Hi there. I am pretty certain that 10% is 100 mg per gram.

I usually use this site as a starting point for dosing:

http://www.rmca.org/Articles/dchart.htm

So if you want to give 10 mg/lb then your rattie is about 1.3 lb (1 lb = 450 g). So, you would need to give her about 13 mg per dose (I would give twice a day).

If you can weight out a 1g of amoxicillin, then I would make this up in 4 ml water to give you a concentration of 25 mg/ml. A dose of 0.5 ml would be about right. 

I wouldn't make up more than a gram at a time of amoxicillin as I am not sure how long it would last. I make up 5 ml at a time and keep in the fridge and it seems fine for the week or so that it takes me to get through it.
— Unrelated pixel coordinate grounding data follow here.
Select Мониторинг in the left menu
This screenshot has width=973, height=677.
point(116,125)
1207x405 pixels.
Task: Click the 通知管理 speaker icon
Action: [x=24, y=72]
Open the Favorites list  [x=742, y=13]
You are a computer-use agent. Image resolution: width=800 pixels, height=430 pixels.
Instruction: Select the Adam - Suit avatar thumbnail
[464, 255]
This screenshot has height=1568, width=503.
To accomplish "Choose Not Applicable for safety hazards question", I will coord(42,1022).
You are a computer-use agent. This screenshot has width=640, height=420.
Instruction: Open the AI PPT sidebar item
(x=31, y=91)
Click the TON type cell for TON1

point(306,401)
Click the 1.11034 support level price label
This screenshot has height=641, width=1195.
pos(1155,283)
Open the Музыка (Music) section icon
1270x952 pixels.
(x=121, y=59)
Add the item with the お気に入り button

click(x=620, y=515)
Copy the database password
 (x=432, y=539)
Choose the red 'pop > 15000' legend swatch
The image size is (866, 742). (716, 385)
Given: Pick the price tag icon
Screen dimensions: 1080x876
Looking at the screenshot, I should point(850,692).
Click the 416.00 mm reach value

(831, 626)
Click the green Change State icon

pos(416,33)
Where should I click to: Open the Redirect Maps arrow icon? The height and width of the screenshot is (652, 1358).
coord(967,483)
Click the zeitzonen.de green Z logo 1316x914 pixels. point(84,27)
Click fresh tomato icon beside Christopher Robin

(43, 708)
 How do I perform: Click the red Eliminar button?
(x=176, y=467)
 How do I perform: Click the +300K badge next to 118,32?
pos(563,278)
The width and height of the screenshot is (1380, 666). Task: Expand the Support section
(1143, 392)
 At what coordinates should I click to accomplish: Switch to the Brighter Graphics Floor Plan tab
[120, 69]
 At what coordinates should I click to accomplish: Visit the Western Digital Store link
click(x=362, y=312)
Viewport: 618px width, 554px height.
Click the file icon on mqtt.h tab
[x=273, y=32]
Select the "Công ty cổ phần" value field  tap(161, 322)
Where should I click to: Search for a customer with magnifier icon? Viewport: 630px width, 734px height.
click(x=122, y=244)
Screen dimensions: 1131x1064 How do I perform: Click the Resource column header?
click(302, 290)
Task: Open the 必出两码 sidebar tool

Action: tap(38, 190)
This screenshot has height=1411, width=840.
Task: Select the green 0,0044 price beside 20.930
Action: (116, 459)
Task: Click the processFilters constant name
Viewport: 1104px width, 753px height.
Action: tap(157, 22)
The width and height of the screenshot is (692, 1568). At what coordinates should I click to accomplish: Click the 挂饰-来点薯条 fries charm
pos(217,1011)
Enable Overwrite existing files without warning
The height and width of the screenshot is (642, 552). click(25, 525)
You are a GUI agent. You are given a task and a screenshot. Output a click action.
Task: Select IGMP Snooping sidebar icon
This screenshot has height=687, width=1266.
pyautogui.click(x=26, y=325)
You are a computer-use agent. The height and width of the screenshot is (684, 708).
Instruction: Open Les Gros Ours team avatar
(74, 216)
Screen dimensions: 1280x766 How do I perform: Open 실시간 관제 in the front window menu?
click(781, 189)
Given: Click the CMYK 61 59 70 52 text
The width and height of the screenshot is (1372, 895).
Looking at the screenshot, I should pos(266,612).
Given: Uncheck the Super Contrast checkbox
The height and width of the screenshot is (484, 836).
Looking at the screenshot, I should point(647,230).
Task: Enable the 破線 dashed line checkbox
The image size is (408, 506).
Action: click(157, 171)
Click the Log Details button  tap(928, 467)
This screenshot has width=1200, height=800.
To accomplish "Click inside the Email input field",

Amoxicillin can cause diarrhea, so watch out for this with your girl. Also, I think that the dose ranges for antibiotics in rats is pretty massive. I have been giving one of my girls with a severe URI Clavamox, based on the attached link. However, I found out from my vet yesterday that I can give her pretty much double the dose. So, I would start off with the stated dose and you may be able to increase slightly if required.

One other thing with amoxicillin is that I personally would be very careful about using it too much for mild URIs to avoid building up resistance. The problem would be if your rat was resistant and then developed a secondary infection/severe URI later in life then you possibly have lost the use of amoxicillin, which is generally the best antibiotic for secondary infections.


----------



## allisonj30 (Apr 1, 2015)

Thanks so much!! Very helpful


----------



## Hippie51 (Sep 28, 2021)

My boy rat is sick with upper respiratory infection I've been giving him powdered antibiotics I don't know how many milligrams and putting it in a yogurt and giving him a small amount twice a day for 3 days will that help him somebody please help


----------



## CorbinDallasMyMan (Feb 24, 2017)

Unless you have the equipment to very accurately measure out very exact amounts of powder (like a gram), don't use powdered medication. Just don't do it. 

Using a liquid antibiotic is much safer and easier. Using capsules or tablets is also much easier.


----------



## Hippie51 (Sep 28, 2021)

Ok thanks


----------